The episode gave South Korea, smarting under a us ban on chicken import after avian flu reared its head there, to get back at the us in the same token. Korea, together with Japan, was the first country to freeze the us beef imports. Subsequently, a high-powered us trade delegation made a flying visit to Tokyo and Seoul to urge the Asian countries to lift the ban. A similar mission was taken out to Mexico too.
The episode of mad cow, a brain-wasting disease which is scientifically known as bovine spongiform encephalopathy, reported in a Holstein dairy cow in Washington state on the eve of Christmas last month caught the authorities and the meat industry unawares.
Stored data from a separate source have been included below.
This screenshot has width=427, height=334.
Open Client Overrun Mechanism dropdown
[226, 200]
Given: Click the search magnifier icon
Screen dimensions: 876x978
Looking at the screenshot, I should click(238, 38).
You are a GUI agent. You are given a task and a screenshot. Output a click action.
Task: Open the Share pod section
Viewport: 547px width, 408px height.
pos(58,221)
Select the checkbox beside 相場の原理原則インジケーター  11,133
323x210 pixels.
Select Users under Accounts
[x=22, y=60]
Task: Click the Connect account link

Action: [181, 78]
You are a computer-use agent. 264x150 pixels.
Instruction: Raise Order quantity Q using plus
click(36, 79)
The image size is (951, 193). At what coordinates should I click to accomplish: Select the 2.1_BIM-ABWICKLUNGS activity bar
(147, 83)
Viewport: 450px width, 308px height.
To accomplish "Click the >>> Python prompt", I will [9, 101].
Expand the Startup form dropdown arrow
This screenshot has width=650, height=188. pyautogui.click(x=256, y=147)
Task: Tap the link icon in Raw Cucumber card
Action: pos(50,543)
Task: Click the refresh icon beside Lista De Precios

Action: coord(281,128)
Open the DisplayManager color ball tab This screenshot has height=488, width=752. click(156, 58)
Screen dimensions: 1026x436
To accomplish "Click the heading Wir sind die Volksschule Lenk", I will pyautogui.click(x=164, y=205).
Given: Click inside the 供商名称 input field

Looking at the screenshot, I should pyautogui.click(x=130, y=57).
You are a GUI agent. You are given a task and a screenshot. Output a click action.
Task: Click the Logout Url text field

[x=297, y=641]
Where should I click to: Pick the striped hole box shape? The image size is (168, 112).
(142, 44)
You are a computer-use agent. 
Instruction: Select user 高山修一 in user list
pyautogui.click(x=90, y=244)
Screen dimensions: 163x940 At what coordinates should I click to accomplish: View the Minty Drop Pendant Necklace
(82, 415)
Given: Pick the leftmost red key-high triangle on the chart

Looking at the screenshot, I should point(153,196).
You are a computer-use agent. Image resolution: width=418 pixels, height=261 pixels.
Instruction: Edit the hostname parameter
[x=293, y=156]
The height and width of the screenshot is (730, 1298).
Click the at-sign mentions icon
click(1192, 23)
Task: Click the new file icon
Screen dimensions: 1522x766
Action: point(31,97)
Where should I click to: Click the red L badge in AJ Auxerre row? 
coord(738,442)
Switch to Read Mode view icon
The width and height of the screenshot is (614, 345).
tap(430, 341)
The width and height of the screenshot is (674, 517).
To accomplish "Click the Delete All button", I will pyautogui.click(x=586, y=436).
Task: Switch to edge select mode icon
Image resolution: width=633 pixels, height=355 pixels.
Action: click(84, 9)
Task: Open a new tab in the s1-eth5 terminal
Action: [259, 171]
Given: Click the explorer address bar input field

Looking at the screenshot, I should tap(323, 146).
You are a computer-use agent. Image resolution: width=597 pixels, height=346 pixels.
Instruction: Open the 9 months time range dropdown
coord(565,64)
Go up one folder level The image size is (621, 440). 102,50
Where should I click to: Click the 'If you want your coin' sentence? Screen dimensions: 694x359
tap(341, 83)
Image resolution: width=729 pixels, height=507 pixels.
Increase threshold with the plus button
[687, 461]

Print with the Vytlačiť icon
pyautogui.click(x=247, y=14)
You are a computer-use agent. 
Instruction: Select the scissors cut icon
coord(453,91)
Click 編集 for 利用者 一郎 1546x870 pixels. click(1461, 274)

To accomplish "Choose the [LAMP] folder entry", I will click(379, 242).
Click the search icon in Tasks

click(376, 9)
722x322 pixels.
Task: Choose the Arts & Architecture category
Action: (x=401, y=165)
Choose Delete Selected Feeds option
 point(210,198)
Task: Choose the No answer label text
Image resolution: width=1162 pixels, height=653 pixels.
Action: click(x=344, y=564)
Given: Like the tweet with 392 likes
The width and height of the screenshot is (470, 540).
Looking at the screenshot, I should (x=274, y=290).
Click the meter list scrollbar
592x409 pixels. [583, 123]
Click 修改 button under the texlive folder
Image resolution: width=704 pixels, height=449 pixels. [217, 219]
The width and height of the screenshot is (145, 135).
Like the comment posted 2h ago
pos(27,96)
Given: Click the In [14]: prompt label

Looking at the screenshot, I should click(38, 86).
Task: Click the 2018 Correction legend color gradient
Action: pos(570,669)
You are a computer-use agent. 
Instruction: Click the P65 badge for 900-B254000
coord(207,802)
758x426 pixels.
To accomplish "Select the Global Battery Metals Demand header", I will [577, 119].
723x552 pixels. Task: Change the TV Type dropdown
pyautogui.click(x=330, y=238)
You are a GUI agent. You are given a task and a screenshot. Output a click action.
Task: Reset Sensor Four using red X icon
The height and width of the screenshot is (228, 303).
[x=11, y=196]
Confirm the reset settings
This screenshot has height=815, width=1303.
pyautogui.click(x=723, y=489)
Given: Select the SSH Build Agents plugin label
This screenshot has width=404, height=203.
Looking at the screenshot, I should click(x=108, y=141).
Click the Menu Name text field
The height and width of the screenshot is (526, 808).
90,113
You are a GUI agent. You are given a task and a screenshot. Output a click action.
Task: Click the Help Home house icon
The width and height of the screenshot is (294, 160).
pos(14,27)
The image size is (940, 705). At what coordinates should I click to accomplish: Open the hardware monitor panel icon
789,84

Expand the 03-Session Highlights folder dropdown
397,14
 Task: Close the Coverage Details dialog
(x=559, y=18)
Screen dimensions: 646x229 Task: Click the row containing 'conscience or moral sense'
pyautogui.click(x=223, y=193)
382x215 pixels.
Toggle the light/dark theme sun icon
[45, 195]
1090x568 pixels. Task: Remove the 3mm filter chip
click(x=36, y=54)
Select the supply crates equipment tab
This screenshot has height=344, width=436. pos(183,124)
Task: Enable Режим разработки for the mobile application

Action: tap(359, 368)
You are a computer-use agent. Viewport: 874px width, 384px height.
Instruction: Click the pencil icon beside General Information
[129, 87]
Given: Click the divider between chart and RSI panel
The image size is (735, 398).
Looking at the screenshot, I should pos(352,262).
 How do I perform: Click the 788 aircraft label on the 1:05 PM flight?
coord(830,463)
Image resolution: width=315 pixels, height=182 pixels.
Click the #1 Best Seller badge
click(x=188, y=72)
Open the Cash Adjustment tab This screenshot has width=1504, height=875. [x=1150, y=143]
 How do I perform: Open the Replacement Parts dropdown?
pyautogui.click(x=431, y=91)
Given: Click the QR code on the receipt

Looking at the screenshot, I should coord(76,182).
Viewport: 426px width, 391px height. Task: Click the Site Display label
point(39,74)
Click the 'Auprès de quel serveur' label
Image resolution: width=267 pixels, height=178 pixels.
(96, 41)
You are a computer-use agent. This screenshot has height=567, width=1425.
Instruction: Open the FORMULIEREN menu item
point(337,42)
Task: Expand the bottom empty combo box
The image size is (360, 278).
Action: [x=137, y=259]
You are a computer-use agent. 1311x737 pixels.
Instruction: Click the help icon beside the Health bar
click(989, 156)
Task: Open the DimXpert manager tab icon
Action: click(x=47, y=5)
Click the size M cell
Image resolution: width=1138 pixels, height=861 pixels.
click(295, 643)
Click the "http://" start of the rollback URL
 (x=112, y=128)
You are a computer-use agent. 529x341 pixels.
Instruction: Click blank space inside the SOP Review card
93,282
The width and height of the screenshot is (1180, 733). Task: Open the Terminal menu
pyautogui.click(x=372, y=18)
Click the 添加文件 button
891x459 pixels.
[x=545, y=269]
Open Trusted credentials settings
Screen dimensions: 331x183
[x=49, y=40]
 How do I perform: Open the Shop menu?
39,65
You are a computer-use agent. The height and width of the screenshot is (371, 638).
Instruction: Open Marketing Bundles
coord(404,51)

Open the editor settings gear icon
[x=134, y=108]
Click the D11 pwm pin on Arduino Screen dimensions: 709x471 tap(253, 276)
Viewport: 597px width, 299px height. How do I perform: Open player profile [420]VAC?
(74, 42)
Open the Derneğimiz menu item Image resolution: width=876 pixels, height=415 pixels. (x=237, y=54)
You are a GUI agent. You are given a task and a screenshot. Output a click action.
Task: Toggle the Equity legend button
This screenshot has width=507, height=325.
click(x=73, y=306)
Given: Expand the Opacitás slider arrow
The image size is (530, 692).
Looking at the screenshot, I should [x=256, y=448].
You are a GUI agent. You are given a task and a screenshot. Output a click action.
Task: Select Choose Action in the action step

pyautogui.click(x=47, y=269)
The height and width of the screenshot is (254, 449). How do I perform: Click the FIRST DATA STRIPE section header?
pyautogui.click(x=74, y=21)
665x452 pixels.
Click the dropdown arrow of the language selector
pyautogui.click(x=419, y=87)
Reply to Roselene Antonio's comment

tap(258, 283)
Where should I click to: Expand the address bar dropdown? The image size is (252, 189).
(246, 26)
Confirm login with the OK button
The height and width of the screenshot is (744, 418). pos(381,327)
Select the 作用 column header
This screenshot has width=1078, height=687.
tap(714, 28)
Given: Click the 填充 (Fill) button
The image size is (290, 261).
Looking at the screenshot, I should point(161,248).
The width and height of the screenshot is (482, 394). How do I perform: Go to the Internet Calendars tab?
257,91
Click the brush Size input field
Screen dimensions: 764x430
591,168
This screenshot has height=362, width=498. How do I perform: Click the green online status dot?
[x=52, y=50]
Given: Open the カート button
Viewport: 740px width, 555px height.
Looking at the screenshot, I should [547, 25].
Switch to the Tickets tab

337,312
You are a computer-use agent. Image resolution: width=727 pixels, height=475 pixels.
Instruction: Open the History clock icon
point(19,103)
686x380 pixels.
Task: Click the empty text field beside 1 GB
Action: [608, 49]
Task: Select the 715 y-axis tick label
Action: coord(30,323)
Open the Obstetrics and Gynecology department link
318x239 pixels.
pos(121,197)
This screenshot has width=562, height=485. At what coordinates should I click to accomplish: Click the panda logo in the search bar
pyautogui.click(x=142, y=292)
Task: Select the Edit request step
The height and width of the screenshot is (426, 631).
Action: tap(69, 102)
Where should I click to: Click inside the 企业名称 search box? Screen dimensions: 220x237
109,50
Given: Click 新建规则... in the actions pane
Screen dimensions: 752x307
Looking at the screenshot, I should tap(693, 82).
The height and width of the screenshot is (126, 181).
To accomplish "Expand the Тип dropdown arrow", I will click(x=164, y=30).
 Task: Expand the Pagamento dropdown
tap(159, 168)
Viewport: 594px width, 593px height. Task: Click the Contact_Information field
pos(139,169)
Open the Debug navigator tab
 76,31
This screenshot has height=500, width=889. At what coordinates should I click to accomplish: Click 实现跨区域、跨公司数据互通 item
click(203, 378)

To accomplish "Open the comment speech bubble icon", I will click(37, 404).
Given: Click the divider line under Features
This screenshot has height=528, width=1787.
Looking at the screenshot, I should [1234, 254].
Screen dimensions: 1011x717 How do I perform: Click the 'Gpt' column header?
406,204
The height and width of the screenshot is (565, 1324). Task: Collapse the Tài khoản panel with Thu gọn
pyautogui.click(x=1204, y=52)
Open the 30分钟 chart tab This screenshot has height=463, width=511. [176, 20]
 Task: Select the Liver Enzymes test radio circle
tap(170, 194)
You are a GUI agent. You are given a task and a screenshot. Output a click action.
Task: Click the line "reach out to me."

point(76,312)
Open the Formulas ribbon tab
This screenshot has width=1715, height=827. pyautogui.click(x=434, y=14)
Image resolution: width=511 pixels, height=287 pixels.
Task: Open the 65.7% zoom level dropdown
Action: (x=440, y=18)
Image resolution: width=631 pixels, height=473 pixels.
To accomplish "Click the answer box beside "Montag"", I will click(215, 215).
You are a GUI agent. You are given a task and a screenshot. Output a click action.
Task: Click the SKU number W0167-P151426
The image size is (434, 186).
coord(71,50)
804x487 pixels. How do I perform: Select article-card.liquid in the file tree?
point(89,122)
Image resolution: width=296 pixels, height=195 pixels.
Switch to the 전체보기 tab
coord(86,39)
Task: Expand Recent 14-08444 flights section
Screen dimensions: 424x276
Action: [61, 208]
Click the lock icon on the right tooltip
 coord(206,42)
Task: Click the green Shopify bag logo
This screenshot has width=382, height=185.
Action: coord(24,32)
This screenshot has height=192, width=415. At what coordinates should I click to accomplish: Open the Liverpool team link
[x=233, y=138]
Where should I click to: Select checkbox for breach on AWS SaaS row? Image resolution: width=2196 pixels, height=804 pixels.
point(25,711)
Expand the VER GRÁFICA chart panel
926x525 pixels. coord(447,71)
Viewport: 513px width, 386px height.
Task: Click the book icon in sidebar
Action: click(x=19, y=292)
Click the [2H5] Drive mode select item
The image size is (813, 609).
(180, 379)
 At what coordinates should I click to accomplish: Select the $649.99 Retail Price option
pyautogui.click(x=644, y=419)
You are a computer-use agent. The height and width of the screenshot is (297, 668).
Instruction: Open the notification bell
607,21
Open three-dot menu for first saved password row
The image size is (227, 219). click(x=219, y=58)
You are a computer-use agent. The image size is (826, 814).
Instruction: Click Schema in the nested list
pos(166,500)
The us sought to blame Canada which had reported the mad cow disease in a farm animal early last year. Canada, which lost billions of dollars because of its beef being banned by many countries, however, rejected the charge.
Scientists believe that eating bse-infected beef meat can cause Variant Creutzfeldt-Jakob Disease (vcjd), which first emerged eight years ago, and can take years before symptoms show.
Even as the us Green Party accused the government of covering up the extent and cause of the disease, and being hand-in-glove with industry, cattle prices in the us fell by nearly 20 per cent. The Bush administration was forced to ban the use of sick or crippled cattle in human food, a measure long opposed by the meat industry. Consumer groups and Democrats have expressed skepticism about whether that, and related regulatory changes, go far enough.